Assignment
Set down exactly the lines in the records below that run from the line with "This screenshot has width=488, height=606." to the line with "This screenshot has width=1024, height=512.", inclusive, and nothing more.

Data shown
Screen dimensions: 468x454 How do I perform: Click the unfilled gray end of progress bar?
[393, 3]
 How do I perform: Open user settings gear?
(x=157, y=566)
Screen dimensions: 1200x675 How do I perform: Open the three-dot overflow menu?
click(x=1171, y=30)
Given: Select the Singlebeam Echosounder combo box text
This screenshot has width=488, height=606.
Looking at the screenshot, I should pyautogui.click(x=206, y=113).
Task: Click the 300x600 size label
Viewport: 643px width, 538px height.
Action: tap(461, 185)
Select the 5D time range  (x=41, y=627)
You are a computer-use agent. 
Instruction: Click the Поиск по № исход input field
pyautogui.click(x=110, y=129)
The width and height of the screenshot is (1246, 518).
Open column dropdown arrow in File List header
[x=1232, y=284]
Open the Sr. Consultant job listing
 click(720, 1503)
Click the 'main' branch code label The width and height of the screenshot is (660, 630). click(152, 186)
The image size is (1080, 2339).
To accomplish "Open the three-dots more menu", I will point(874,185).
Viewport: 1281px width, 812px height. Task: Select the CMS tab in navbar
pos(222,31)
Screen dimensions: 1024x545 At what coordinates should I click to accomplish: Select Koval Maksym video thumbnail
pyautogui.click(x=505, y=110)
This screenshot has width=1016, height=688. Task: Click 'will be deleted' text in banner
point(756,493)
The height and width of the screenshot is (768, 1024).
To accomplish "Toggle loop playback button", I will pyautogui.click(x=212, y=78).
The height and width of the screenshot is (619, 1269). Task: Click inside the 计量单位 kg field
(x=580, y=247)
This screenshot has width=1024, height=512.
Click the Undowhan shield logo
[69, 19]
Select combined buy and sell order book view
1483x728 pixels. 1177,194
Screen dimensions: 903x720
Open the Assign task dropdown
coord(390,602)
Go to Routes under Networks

Exercise result
This screenshot has width=488, height=606.
Looking at the screenshot, I should pyautogui.click(x=206, y=113).
Task: Click the 300x600 size label
Viewport: 643px width, 538px height.
Action: tap(461, 185)
Select the 5D time range  (x=41, y=627)
You are a computer-use agent. 
Instruction: Click the Поиск по № исход input field
pyautogui.click(x=110, y=129)
The width and height of the screenshot is (1246, 518).
Open column dropdown arrow in File List header
[x=1232, y=284]
Open the Sr. Consultant job listing
 click(720, 1503)
Click the 'main' branch code label The width and height of the screenshot is (660, 630). click(152, 186)
The image size is (1080, 2339).
To accomplish "Open the three-dots more menu", I will point(874,185).
Viewport: 1281px width, 812px height. Task: Select the CMS tab in navbar
pos(222,31)
Screen dimensions: 1024x545 At what coordinates should I click to accomplish: Select Koval Maksym video thumbnail
pyautogui.click(x=505, y=110)
This screenshot has width=1016, height=688. Task: Click 'will be deleted' text in banner
point(756,493)
The height and width of the screenshot is (768, 1024).
To accomplish "Toggle loop playback button", I will pyautogui.click(x=212, y=78).
The height and width of the screenshot is (619, 1269). Task: Click inside the 计量单位 kg field
(x=580, y=247)
This screenshot has width=1024, height=512.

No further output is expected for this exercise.